Riguarda tutti gli autoveicoli in circolazione ed i loro rimorchi, dal 1° Gennaio 2000 la periodicità di questo controllo si è allineata alla cadenza della Comunità Europea come già previsto dall’articolo 80 del Nuovo Codice della Strada.

Quanto costa la revisione obbligatoria ?
Per ogni tipo di veicolo (autoveicolo, motoveicolo o ciclomotore) il costo è lo stesso di € 64,70 di cui: 
€ 54,00 per revisione, € 10,70 per bollettino diritti D.T.T.

A quali veicoli interessa la revisione annuale ?
- Autobus (presso D.T.T.)
- Autoveicoli isolati di massa complessiva a pieno carico superiore a 3,5 t (presso D.T.T.)
- Rimorchi di massa complessiva a pieno carico superiore a 3,5 t (presso D.T.T.)
- Autoveicoli e motoveicoli in servizio di piazza o di noleggio con conducente (es. taxi) (presso D.T.T. e Officine Autorizzate)
- Autoambulanze (presso D.T.T. e Officine Autorizzate)
- Veicoli atipici (presso D.T.T. e Officine Autorizzate)
Questi autoveicoli devono essere sottoposti a revisione a partire dall’anno successivo a quello di prima immatricolazione entro il mese di rilascio della carta di circolazione e successivamente ogni anno entro il mese corrispondente a quello in cui è stata effettuata l’ultima revisione. Fra i veicoli atipici, previsti dal comma 4 dell’art. 80 del Nuovo Codice della Strada, sottolineamo particolarmente quelli definiti dall’art. 60 N.C.d.S., cioè i motoveicoli e gli autoveicoli d’epoca e di interesse storico e collezionistico. Non essendo mai stato pubblicato un decreto attuativo dell’art. 80 riguardante i veicoli atipici, questi finora NON erano sottoposti ad obbligo di revisione; con la Circolare del D.T.T. n. 4437/M360 del 26/11/2003, punto 10 questa situazione è stata sanata in quanto viene appunto sottolineato l’obbligo della revisione annuale per questi veicoli in caso di circolazione su strada.

A quali veicoli interessa la revisione periodica ?
(quadriennale e biennale presso D.T.T. e Officine Autorizzate)
- Autocarri, motocarri e auto/motoveicoli per uso speciale o per trasporti specifici di cose aventi massa complessiva a pieno carico inferiore a 3,5 t.; quadricicli a motore; autovetture ed autoveicoli per trasporto promiscuo ad uso privato (compreso l’eventuale carrello appendice), autocaravan; motoveicoli e ciclomotori (compresi i quadricicli leggeri).
Questi autoveicoli devono essere sottoposti a revisione periodica per la prima volta nel quarto anno successivo a quello di prima immatricolazione entro il mese di rilascio della carta di circolazione e successivamente ogni due anni entro il mese corrispondente a quello in cui è stata effettuata l’ultima revisione.

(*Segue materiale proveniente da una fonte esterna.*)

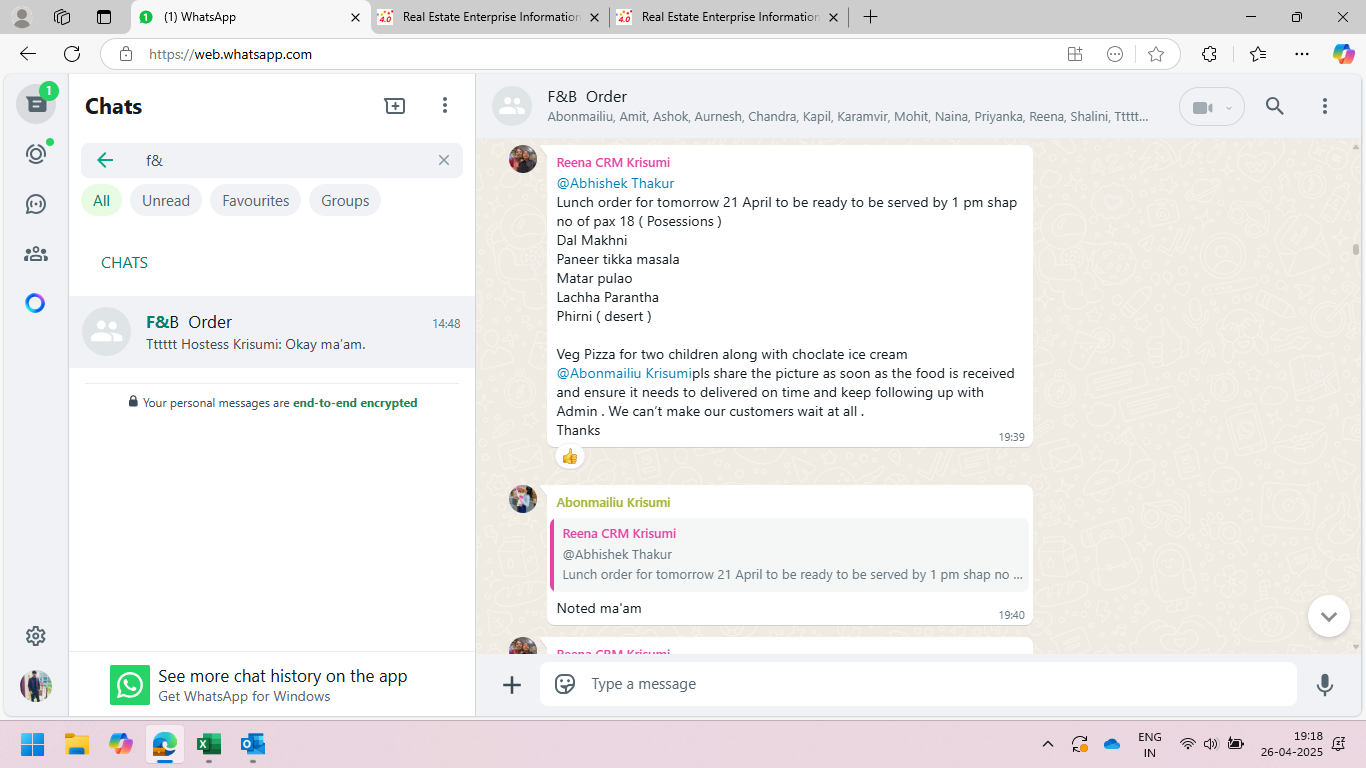Click Get WhatsApp for Windows link
1366x768 pixels.
tap(244, 696)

Non è consentita la circolazione dopo la scadenza della revisione, tuttavia gli autoveicoli sottoposti a revisione annuale, e solo questi, possono circolare fino alla data della prima prenotazione se questa è stata effettuata entro la scadenza. Eventuale carrello appendice deve OBBLIGATORIAMENTE essere sottoposto a revisione INSIEME al veicolo al quale è abbinato.
- Rimorchi di massa complessiva a pieno carico fino a 3,5 t (presso D.T.T.)
La revisione deve essere effettuata entro il mese corrispondente a quello di effettuazione dell’ultima revisione, per i veicoli che l’abbiano già effettuata, oppure entro il mese di rilascio della carta di circolazione, per i veicoli sottoposti alla revisione per la prima volta. E’ consentita la circolazione anche oltre tali termini di scadenza e fino alla data fissata per la presentazione alla revisione, purchè la revisione sia stata prenotata entro i predetti termini (le prenotazioni successive, pur annotate sulla domanda di revisione, consentono solo che il veicolo sia condotto alla visita di revisione nel giorno per il quale la visita stessa risulti prenotata).

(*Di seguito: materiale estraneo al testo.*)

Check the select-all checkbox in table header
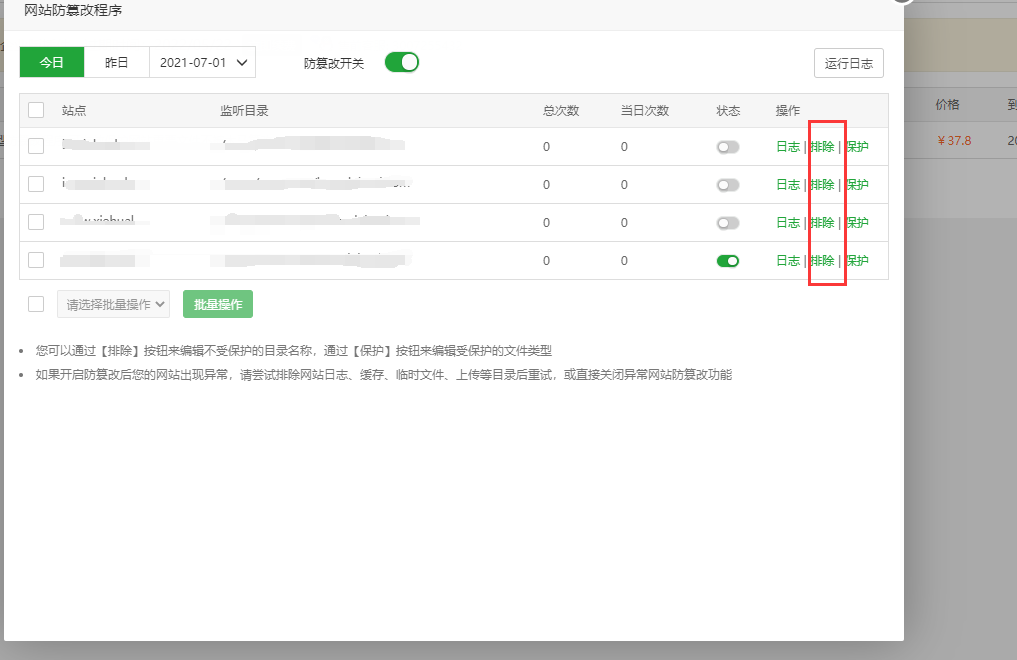 36,110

Quali sanzioni prevede la mancata revisione ?
Il Codice della Strada vigente prevede per chi circola senza aver effettuato la revisione o senza aver presentato la domanda entro i termini previsti:
- Omessa revisione (art. 80, comma 14): sanzione pecuniaria di € 137,55 e ritiro della carta di circolazione.
- Ripetuta omessa revisione(art. 80, comma 14): sanzione pecuniaria di € 275,10 e ritiro della carta di circolazione.
- Omessa revisione di veicolo circolante in autostrada (art. 176, comma 18): sanzione pecuniaria di € 137,55 e fermo amministrativo del veicolo, restituito dopo la prenotazione della revisione.